> _DATA EXCERPTS_
Start

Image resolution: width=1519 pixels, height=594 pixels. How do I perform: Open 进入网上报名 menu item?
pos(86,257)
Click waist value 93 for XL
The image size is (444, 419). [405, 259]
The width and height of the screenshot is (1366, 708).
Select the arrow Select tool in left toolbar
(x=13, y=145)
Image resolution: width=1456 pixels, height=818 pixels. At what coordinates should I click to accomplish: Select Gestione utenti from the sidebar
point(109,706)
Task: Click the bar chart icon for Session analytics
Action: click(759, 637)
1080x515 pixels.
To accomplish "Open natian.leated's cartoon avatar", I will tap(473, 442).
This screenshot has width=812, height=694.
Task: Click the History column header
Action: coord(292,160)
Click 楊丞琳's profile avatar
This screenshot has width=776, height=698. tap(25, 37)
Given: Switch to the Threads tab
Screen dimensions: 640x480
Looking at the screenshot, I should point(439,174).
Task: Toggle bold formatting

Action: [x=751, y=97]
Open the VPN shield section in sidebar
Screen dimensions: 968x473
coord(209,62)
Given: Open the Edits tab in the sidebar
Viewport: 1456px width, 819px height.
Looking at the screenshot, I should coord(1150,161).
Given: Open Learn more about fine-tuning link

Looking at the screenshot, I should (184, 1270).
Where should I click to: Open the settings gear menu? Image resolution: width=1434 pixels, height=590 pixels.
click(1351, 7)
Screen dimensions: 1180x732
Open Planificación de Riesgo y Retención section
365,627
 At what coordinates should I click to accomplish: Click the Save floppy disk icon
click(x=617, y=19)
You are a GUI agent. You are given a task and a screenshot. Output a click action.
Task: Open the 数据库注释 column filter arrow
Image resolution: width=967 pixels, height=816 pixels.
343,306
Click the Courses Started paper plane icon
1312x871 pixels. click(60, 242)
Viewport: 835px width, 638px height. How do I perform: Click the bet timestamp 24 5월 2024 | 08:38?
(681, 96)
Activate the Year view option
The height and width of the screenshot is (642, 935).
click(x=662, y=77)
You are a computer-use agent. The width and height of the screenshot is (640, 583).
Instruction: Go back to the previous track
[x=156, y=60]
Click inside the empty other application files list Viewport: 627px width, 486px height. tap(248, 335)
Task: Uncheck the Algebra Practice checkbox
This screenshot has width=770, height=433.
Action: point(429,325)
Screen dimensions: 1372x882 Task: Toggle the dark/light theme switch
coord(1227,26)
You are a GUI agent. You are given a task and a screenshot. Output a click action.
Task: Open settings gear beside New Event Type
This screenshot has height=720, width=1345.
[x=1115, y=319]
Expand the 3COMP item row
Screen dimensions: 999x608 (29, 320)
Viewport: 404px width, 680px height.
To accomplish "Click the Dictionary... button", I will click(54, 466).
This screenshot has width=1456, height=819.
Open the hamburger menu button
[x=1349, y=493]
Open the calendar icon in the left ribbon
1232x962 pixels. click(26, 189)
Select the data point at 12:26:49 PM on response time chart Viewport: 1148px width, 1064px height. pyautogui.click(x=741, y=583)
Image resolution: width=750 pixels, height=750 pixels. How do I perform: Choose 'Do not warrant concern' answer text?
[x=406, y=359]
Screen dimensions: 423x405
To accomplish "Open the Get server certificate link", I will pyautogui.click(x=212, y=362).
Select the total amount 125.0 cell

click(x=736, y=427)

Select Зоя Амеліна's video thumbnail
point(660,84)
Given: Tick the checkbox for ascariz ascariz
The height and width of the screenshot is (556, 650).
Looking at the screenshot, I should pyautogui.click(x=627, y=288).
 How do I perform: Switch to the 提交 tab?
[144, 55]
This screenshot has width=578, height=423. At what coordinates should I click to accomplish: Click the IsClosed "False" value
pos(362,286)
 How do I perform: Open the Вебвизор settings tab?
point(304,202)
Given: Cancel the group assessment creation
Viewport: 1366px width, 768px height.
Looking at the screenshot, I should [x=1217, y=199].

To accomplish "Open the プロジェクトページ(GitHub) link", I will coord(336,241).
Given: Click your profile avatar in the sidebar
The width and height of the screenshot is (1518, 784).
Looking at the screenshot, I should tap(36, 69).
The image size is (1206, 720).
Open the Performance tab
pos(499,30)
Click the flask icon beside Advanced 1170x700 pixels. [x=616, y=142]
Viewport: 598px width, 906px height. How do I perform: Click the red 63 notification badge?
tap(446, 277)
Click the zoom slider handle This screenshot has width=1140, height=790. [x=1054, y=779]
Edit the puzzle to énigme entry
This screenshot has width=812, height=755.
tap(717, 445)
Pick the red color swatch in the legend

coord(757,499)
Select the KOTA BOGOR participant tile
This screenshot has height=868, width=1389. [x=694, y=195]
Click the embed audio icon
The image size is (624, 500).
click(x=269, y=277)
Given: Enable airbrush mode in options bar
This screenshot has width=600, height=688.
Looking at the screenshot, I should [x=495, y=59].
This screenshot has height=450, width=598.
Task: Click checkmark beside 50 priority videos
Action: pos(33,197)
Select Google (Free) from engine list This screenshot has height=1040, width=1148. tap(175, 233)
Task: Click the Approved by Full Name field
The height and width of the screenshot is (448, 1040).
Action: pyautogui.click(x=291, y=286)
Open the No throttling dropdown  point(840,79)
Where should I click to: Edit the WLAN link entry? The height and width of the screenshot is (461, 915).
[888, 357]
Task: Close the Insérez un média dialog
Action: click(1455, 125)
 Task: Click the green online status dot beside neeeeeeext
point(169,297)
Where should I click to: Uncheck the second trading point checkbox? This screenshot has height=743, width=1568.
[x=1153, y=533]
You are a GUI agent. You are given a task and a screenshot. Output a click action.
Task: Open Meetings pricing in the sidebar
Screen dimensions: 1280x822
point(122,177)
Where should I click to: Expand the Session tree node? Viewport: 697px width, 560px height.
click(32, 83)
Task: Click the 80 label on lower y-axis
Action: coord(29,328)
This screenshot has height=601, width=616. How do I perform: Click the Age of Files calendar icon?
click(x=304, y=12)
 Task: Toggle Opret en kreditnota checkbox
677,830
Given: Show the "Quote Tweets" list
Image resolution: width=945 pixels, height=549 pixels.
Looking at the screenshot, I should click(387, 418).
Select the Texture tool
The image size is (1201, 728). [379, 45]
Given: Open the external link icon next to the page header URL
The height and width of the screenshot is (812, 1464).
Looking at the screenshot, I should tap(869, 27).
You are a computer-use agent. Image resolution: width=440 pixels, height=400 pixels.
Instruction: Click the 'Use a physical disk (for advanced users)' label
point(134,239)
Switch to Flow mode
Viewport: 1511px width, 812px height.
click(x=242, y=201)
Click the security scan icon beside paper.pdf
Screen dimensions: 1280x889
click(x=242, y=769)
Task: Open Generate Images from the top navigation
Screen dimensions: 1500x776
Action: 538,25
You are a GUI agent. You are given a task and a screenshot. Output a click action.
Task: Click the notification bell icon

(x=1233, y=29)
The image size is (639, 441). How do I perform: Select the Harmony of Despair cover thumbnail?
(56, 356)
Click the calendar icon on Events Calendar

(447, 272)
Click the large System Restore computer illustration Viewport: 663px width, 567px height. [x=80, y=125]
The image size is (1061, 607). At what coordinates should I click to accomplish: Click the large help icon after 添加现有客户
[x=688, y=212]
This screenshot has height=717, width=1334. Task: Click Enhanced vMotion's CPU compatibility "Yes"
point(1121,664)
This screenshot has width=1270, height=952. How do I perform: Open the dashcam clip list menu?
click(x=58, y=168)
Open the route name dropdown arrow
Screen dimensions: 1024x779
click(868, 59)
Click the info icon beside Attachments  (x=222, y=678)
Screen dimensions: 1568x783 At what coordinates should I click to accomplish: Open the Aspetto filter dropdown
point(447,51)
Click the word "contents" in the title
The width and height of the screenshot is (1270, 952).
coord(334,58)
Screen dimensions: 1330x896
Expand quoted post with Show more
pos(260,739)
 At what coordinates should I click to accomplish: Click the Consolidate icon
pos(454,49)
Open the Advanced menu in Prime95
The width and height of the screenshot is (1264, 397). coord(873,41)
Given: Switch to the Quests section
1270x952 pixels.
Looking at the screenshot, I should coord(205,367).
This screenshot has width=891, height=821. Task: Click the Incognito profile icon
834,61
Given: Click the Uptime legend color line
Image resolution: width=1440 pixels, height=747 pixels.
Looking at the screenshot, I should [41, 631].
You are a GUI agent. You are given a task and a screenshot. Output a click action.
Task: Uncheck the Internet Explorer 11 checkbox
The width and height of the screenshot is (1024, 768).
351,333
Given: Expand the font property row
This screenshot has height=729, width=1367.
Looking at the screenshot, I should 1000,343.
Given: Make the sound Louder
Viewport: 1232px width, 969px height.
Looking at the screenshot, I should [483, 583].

End

> _PROBLEM DETAILS_
Copy the listing above exactly, starting at the line containing "Click waist value 93 for XL" and ending at the line containing "This screenshot has width=776, height=698.", with both of those lines included.

> _RESULT FOR THIS EXERCISE_
Click waist value 93 for XL
The image size is (444, 419). [405, 259]
The width and height of the screenshot is (1366, 708).
Select the arrow Select tool in left toolbar
(x=13, y=145)
Image resolution: width=1456 pixels, height=818 pixels. At what coordinates should I click to accomplish: Select Gestione utenti from the sidebar
point(109,706)
Task: Click the bar chart icon for Session analytics
Action: click(759, 637)
1080x515 pixels.
To accomplish "Open natian.leated's cartoon avatar", I will tap(473, 442).
This screenshot has width=812, height=694.
Task: Click the History column header
Action: coord(292,160)
Click 楊丞琳's profile avatar
This screenshot has width=776, height=698. tap(25, 37)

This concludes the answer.